BE: Axe as in David Axelrod, top campaign advisor to the Prez, the same man who helped John Street become mayor of Philadelphia?

JB: That's the man. At 7:18 a.m. an email hit my inbox from Axe listing all the reasons the president's jobs act should pass and why Republicans in Congress should "put country ahead of party."

BE: Hmm. This while the Prez is in Pittsburgh meeting with the IBEW and his own Council on Jobs and Competitiveness and as the Senate gears up for votes on all or parts of the jobs bill. Sounds like targeted aggression to dispel the notion the jobs bill is just a campaign gimmick with no chance of passage.

JB: Well, the Axe swings into campaign rhythm by citing lots of national polls, starting with one showing that since the Prez has been jetting around the country for three week saying "pass this bill," public support for his plan has gone from 43 percent in September to 52 percent last week.

BE: Whaddya think it cost taxpayers to jet Obama all over the country for a 9-point boost?

JB: I don't think that's Axe's point. He says signifigant majorities of voters now support key parts of the bill such as taxing millionaires and billionaires for money to hire or re-hire teachers and first responders, cut payroll taxes for workers and build better roads and bridges.

BE: Shocker. People don't like the rich but like money and better roads.

JB: And he says while Republicans have no real plan to create jobs now, a Washington Post/ABC News Poll shows a bump in voter trust in Obama to create jobs. He was tied with the GOP last month, now he's up 49-34.

BE: So campaigning moves numbers and things look brighter for the O-man.

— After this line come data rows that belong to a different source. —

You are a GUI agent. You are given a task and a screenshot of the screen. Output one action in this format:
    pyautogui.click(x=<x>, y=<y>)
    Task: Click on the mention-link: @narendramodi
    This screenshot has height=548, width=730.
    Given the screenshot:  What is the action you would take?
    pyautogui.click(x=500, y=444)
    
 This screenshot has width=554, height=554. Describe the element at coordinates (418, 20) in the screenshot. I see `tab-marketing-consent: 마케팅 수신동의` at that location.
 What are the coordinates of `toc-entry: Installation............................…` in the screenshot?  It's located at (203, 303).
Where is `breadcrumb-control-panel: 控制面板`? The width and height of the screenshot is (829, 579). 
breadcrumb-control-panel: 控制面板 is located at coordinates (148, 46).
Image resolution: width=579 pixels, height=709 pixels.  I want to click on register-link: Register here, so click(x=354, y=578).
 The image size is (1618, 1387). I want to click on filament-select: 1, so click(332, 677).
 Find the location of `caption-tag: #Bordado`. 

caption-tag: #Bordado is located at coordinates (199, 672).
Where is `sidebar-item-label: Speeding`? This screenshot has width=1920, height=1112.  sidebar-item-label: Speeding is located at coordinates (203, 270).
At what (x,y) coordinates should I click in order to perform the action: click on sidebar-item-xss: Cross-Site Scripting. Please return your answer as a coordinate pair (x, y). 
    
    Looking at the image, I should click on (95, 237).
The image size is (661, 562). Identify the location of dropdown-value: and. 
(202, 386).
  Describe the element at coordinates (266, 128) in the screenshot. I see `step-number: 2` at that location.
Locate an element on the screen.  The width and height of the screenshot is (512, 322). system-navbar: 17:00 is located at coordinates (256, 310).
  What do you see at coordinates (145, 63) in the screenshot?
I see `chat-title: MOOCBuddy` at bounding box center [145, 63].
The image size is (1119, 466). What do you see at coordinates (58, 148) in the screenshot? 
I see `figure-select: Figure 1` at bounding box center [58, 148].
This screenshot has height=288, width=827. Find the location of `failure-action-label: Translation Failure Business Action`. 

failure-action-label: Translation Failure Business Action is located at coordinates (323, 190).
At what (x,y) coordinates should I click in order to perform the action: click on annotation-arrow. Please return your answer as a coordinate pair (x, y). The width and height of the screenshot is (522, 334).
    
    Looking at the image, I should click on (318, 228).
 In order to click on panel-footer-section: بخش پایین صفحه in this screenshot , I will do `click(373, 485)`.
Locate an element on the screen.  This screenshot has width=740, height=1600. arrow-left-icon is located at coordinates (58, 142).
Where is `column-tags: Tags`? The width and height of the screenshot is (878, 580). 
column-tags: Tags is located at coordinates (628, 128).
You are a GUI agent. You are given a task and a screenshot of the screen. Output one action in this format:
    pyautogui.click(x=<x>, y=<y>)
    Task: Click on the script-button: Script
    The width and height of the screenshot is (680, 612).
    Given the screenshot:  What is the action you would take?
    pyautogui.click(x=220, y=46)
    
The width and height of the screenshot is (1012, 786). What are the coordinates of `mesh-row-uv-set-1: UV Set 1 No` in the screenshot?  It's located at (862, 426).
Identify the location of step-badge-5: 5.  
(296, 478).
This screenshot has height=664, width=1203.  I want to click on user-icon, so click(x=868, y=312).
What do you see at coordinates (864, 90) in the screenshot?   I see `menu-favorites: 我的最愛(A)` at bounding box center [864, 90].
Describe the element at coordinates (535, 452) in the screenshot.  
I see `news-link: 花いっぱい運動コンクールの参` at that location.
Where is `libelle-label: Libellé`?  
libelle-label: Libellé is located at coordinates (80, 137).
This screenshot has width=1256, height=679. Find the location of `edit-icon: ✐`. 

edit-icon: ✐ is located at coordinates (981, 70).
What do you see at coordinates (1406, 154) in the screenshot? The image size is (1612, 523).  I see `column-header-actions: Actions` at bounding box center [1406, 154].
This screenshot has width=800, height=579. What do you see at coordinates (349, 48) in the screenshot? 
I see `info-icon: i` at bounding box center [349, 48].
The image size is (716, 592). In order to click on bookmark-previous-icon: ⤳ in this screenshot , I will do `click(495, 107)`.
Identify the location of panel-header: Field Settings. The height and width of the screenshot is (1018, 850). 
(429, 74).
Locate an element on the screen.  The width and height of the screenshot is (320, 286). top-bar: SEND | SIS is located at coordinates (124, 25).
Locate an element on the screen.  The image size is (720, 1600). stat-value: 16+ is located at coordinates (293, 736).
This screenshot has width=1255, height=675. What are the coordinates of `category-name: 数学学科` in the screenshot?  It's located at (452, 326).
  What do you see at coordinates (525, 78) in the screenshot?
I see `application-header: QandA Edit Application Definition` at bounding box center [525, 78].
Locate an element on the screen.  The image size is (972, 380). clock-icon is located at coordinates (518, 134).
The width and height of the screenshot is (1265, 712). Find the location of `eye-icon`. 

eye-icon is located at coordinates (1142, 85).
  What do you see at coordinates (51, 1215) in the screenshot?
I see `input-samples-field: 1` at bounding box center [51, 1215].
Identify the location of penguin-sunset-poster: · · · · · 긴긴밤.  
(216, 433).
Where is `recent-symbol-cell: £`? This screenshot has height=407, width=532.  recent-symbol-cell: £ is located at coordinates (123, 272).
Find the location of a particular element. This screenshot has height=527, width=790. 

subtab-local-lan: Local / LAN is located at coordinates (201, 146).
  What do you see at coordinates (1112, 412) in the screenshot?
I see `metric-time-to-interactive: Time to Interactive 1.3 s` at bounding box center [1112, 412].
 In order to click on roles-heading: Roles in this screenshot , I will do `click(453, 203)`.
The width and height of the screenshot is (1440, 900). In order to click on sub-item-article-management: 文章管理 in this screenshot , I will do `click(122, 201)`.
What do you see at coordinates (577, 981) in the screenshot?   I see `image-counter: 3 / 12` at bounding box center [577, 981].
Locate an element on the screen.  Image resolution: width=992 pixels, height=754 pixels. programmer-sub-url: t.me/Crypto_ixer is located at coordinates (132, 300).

JB: Well, we'll see what happens in Pittsburgh today when workers question the make-up of the president's jobs council. The Pittsburgh Tribune-Review is reporting local unrest about the number of CEOs on the council whose companies shipped jobs overseas.

BE: And then there's whatever happens in the Senate this week.

JB: And whatever Axe has to say about it.

BE: I just hope my millions don't get taxed more.

JB: You don't have millions.

BE: Oh, right. Tax the rich! Tax the rich!

JB: Now you're being aggressive. But you should add a "Grrrr."